I do real work every day, and get paid for it. I hope you can say the same ;-). FPGA's are one of many outside interests that I like to be a bit informed about, but that I don't have time to get heavily involved in.

The Elphel 393 camera (when it comes out, if it's affordable) might tempt me to want to program it, but it sounds like I'd have to use the paid Xilinx tools, which is a pretty significant disincentive. It's described in earlier posts on the blog linked above.

Reply to
Paul Rubin

What problem? I don't have a problem.

I didn't see much of a case. It is all just his opinion with no real facts that don't relate to a Soviet Union analog.

That is an extreme exaggeration. The tools work just as well disconnected from the internet. From the Xilinx web page on this...
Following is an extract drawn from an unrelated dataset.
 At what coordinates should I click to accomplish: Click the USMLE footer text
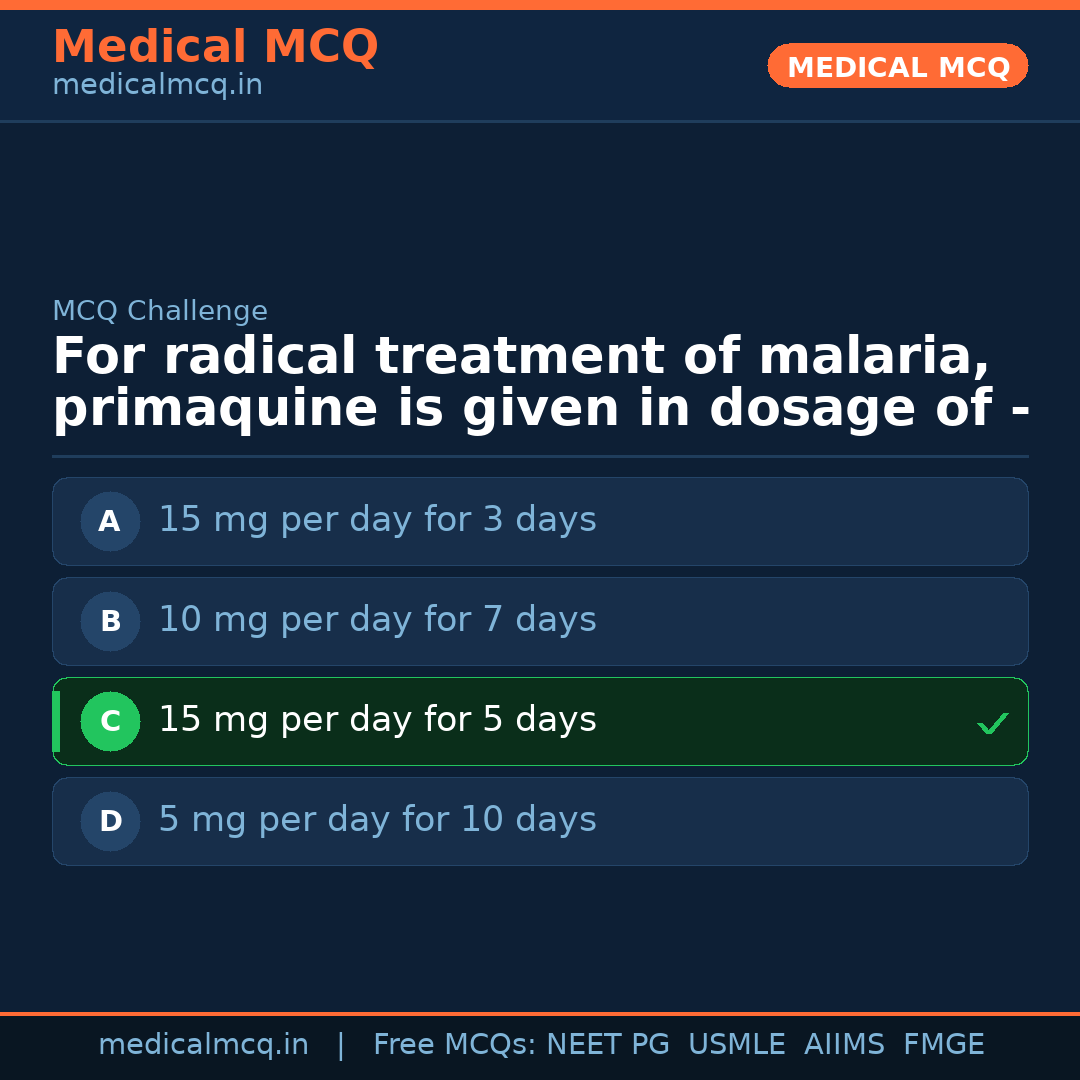click(x=736, y=1045)
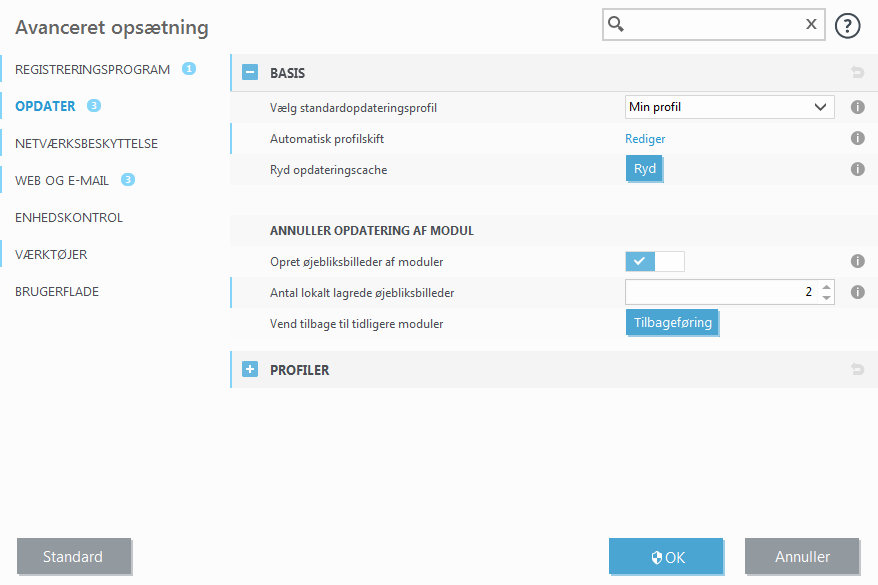878x585 pixels.
Task: Select NETVÆRKSBESKYTTELSE in the sidebar
Action: pyautogui.click(x=87, y=143)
Can I use WebPACK software on a machine that is not connected to the internet? Yes. WebTalk does not prevent design compilation on a machine that is not connected to the internet.
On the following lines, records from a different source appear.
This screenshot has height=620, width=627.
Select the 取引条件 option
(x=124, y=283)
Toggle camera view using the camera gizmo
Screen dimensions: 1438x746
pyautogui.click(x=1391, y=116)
So you can simply disconnect from the Internet when you run the Xilinx tool.

Personally I find this level of snooping to be insane from a business perspective. I'm sure there are any number of users who will strongly object to it. Great reason to never use another Xilinx part again regardless of FOSS.

I don't really care. They are trying to solve a problem I don't have.

Obviously not with FPGAs.

No, it should be supported by the free tools. He said that in the blog.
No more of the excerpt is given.